Start Date: 2010
Principal Investigator: Deborah Allan
Organization: University of Minnesota, Department of Soil, Water, and Climate
Status: Complete
Background Info
The development of bioenergy products is essential to reduce U.S. dependence on foreign oil. The use of cellulosic biomass for fuel production is one alternative, with corn stover being a potential feedstock for bioenergy- and bio-based products. In the first year of a two-year study, the question was asked, How much residue can safely be removed while maintaining cropping systems’ sustainability? Production of biofuels can alter nutrient removal by the amount of residue removed and changes in crop species and plant parts harvested. The objective of the second year was to evaluate the availability and removal of secondary nutrients (calcium [Ca], magnesium [Mg] and sulfur [S]) and micronutrients in soil and plants at three Minnesota locations with varying corn residue removal rates in a continuous-corn cropping system. Year one of the study included ongoing experiments that only determine nutrient balances for total nitrogen (N) and extractable phosphorus (P) and potassium (K).
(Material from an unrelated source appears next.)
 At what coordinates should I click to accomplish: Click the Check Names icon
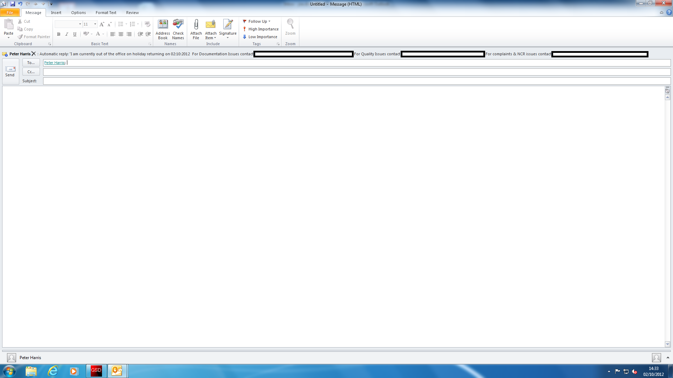tap(178, 29)
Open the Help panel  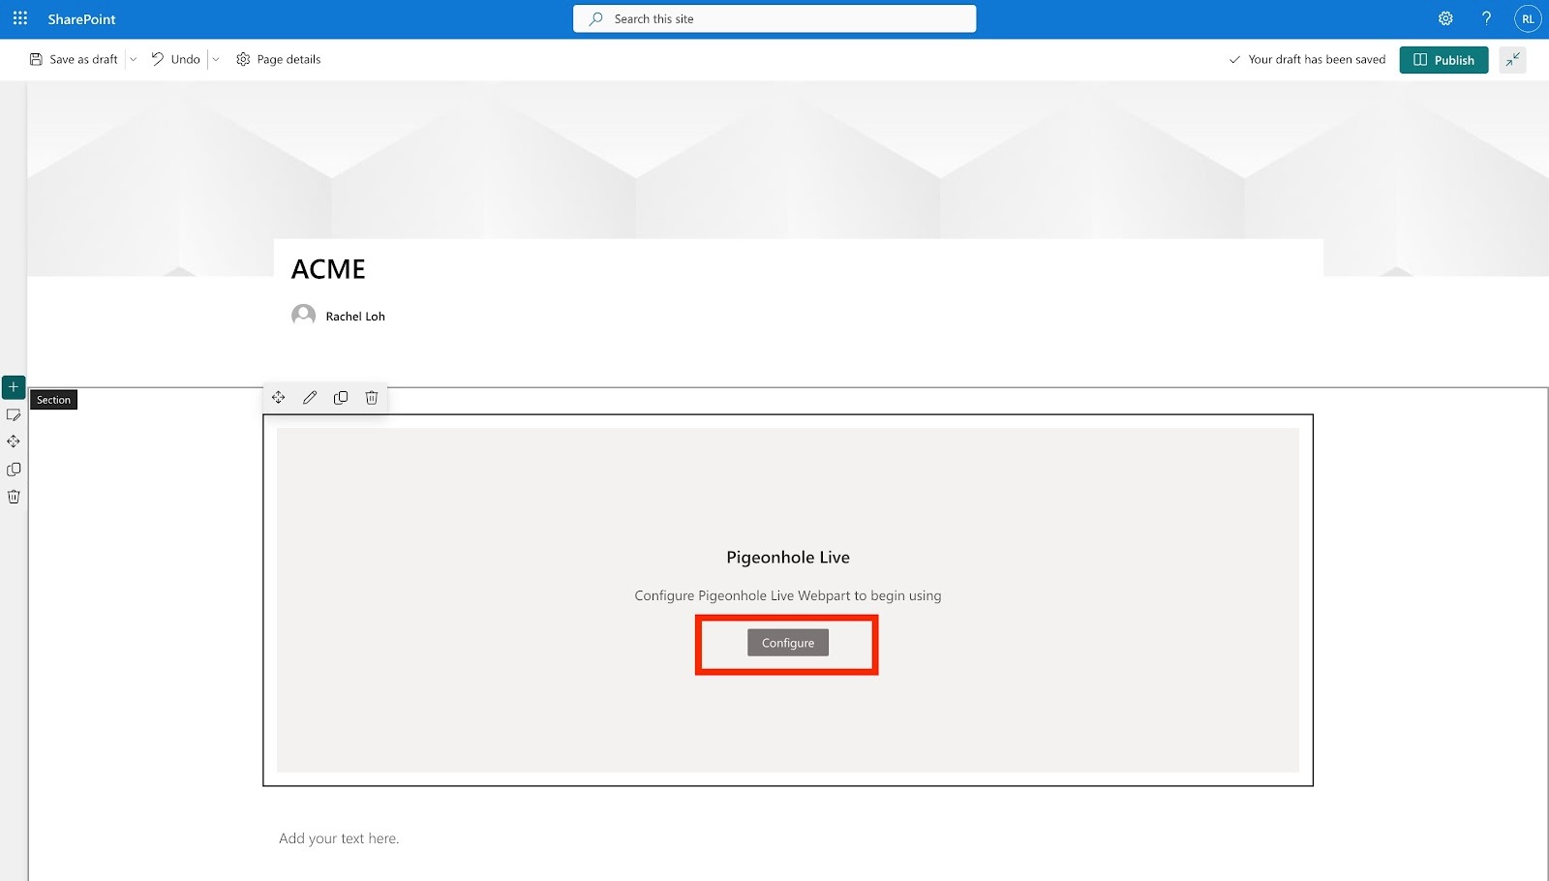(x=1487, y=18)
In addition, two soil quality indicators that are sensitive to management changes were measured: aggregate stability and particulate organic matter.
Objectives
Evaluate the plant removal rate of secondary nutrients Ca, Mg, and S and micronutrients B, Zn, Cu, and Mn
Evaluate the availability of secondary nutrients Ca, Mg, and S, and micronutrients B, Zn, Cu, and Mn
Estimate the effect of residue removal on soil quality indicators such as potentially mineralizable nitrogen and carbon (PMN and PMC) and particulate organic matter carbon and nitrogen (POM-C and POM-N)
Key Findings
The amount of secondary and micronutrient plant removal was similar between tillage systems, except at Rosemount, where more Ca, Mg, S and boron (B) was removed under CT than ST systems, because of the higher yields and therefore greater biomass removal under CT systems.
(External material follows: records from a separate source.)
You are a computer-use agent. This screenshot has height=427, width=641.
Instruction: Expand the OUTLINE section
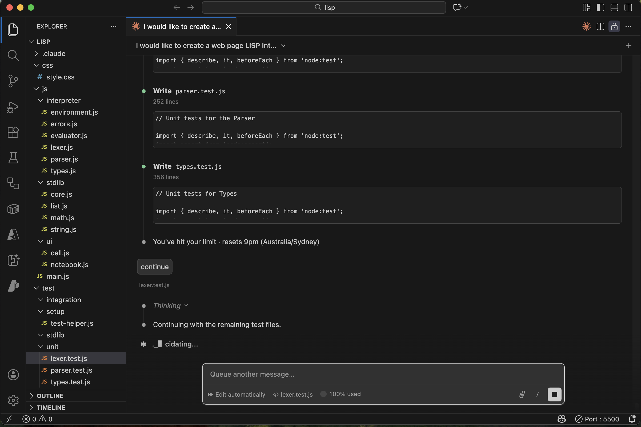coord(50,396)
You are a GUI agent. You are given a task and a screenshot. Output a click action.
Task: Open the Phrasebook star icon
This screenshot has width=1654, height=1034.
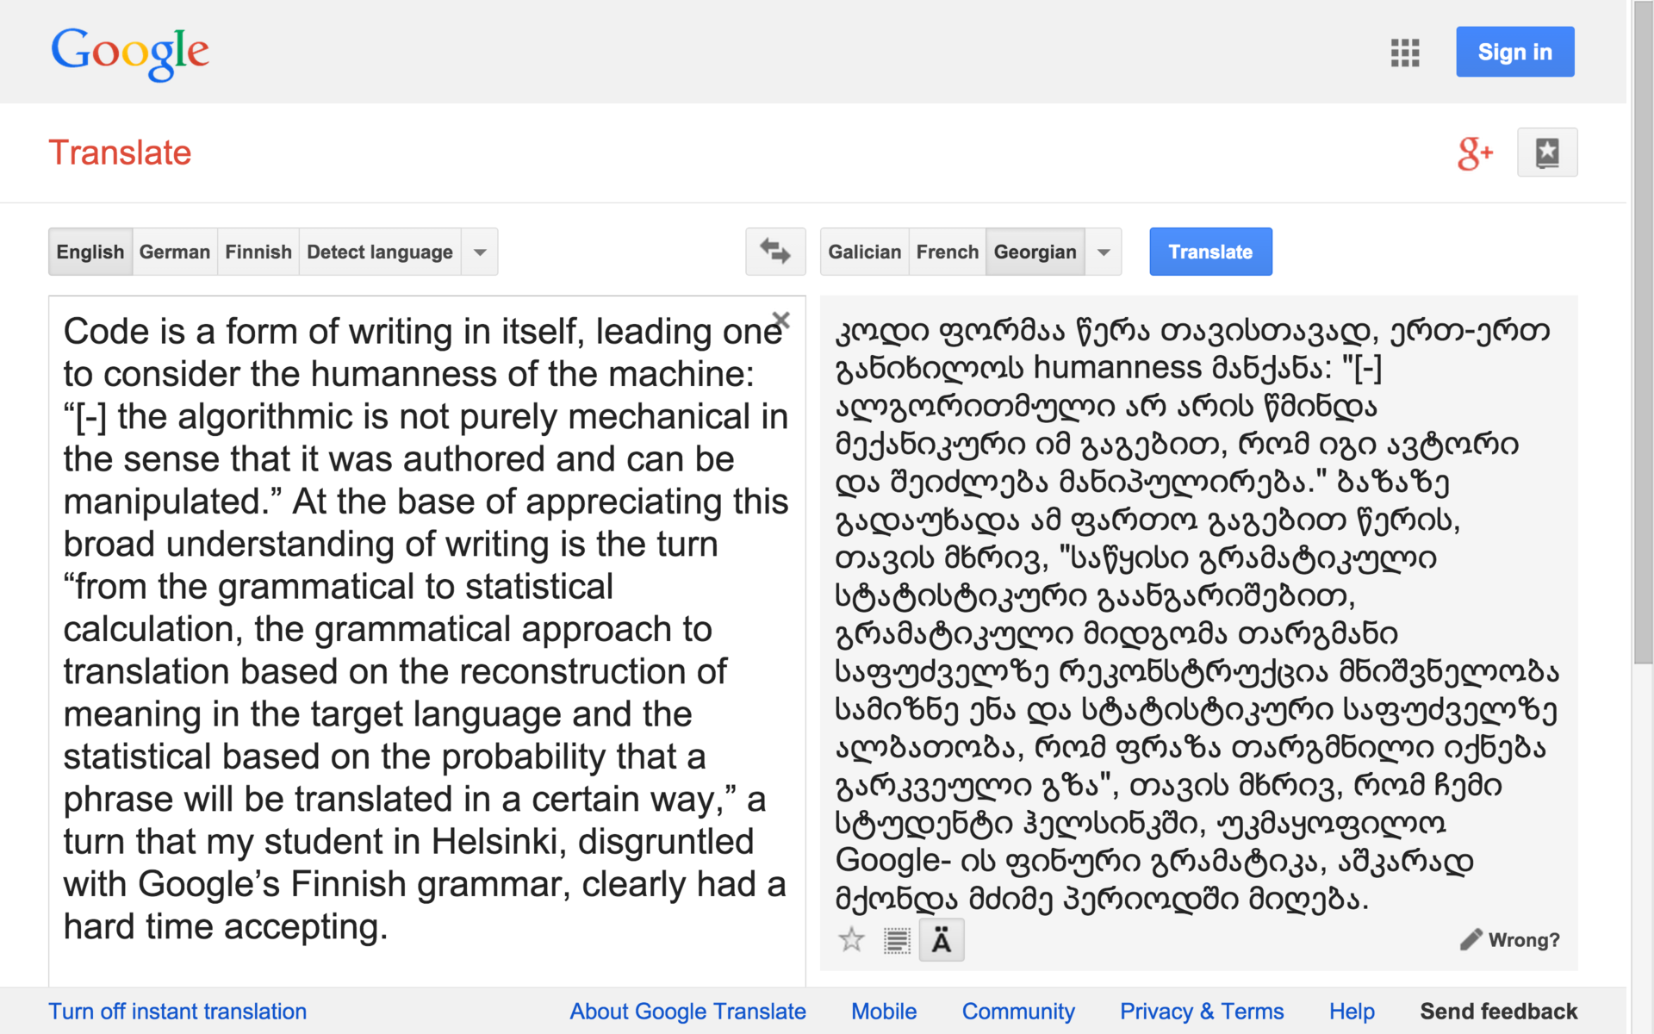1546,153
The amount of secondary nutrient and micronutrient removal was significantly greater in the 100% than 50% residue removal rate. Despite the higher rate of nutrient removal under 100% treatments, there were almost no changes observed in soil availability of secondary and micronutrients by two to three years after establishment of the treatments.
During this same time period, soil quality indicators reflected differences between tillage treatments due to stratification under strip-till systems compared with conventional-till systems, but no differences were detected due to residue removal rates, except in Northfield, where POM-C tended to be 10 greater in the 0 to 50% than in the 100% residue removal rate.
Longer time periods are required to detect effects of residue removal on soil properties, including availability of secondary and micronutrients and amounts of active carbon (C) and N in these soils.